My husband had some combination of Good Drugs and an epidural for his knee surgery in 2018. Not full general anesthesia which required intubation. He was the last patient in the recovery area (at a stand-alone surgery center, not a hospital) so they had me back with him as soon as they could - and I remember there was a lot of “remember to breathe!” as he was actually desaturating a little. It was definitely more than light procedural sedation.
I’m kind of curious as to what the cutoff is for wanting intubation versus what he had. I vaguely remember that before another one of his surgeries, they talked about doing something that did not require it - we even asked about it here at the time and I think the consensus was he had some kind of laryngeal mask airway.
Is the deciding factor that they’re using strictly IV stuff versus gas? Something else? I would assume that gas anesthesia requires intubation so the gas isn’t leaking out and making the staff groggy - that would seem to be a Very Bad Idea.
As a side note: when the anesthesiologist for the knee surgery said “epidural”, I kinda freaked a bit - as epidurals simply do not work well for me. Had it been ME they were talking about, I’d have bolted as fast as I could manage.
Which brings to mind the old saw:
Q. What is the definition of an anaesthesiologist?
A. A doctor half asleep next to a patient half awake.

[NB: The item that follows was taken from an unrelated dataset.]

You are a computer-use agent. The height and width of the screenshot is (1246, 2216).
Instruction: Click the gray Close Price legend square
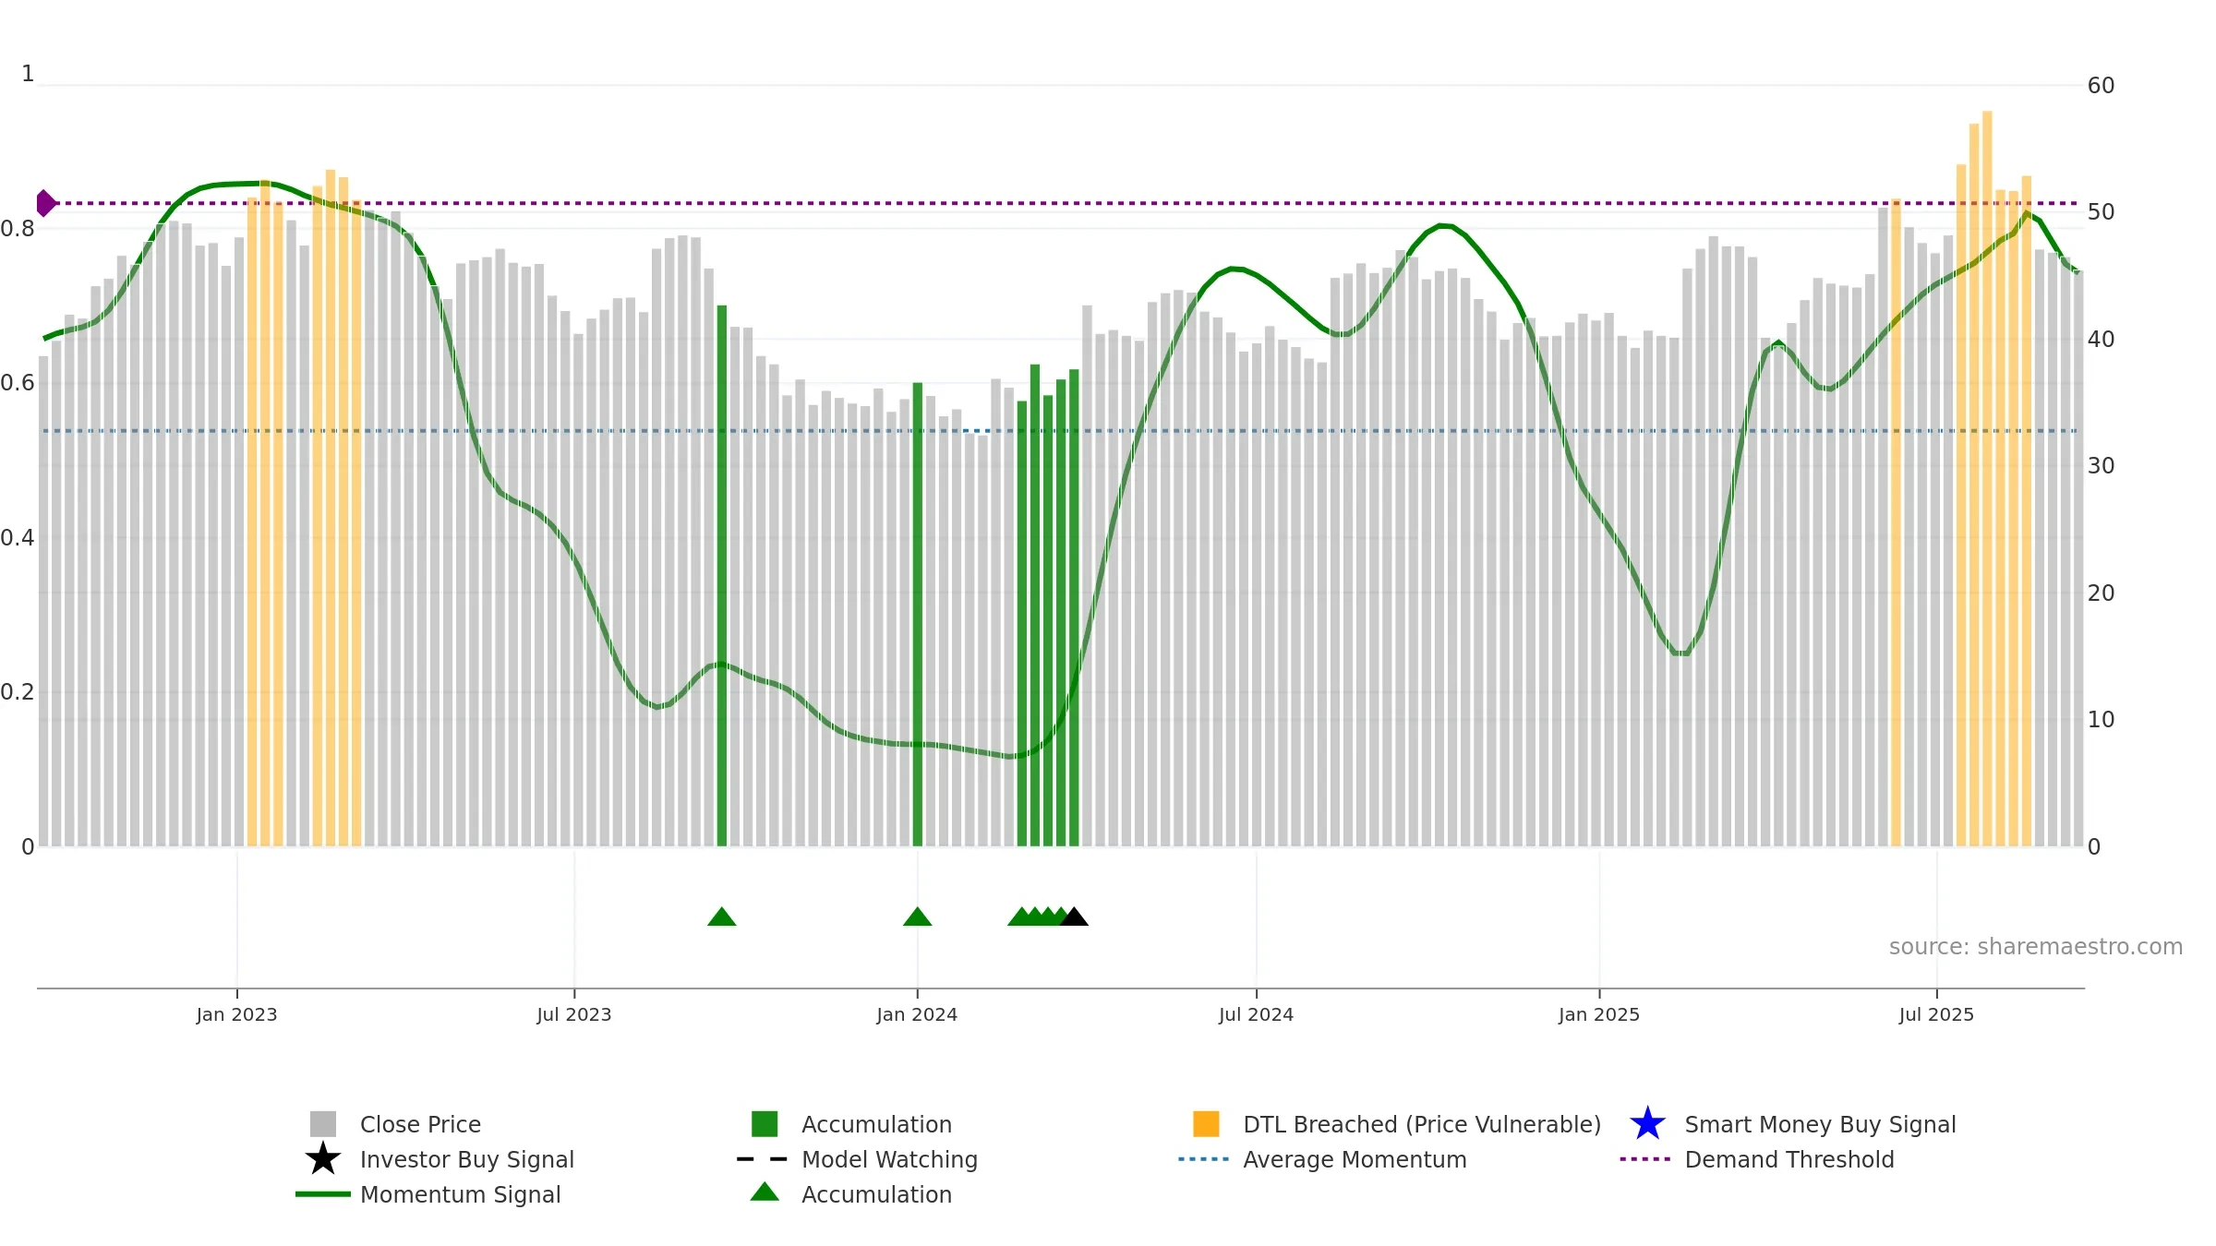point(323,1124)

Intubation is needed once the anaesthetic process leaves a patient needing mechanical ventilation. Under far enough and you don’t breathe on your own.

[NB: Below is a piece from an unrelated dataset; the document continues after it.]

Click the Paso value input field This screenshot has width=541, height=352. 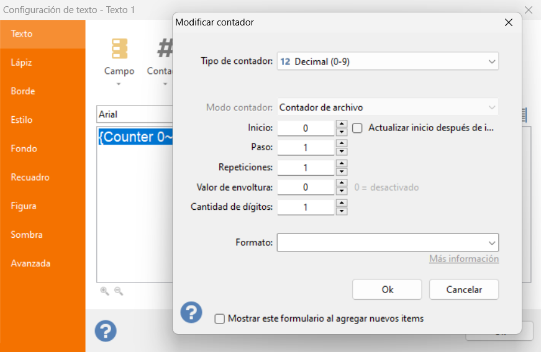(306, 148)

There are other useful attributes - like stopping a patient aspirating something nasty whilst under. Which could be a bad day for the patient.
ETT vs an LMA. the LMA is usually offered as a can’t miss choice, although, TBH, I don’t see them used much in the ER. With the exception of short-term vs long-term procedures, I’m not sure what criteria they might consider for different types of anesthesia. I would assume things like a pts prior history of complications or certain injuries would be among them, but things like ‘where I went to school,’ or ‘my favorite mentor did it this way’ still come into play.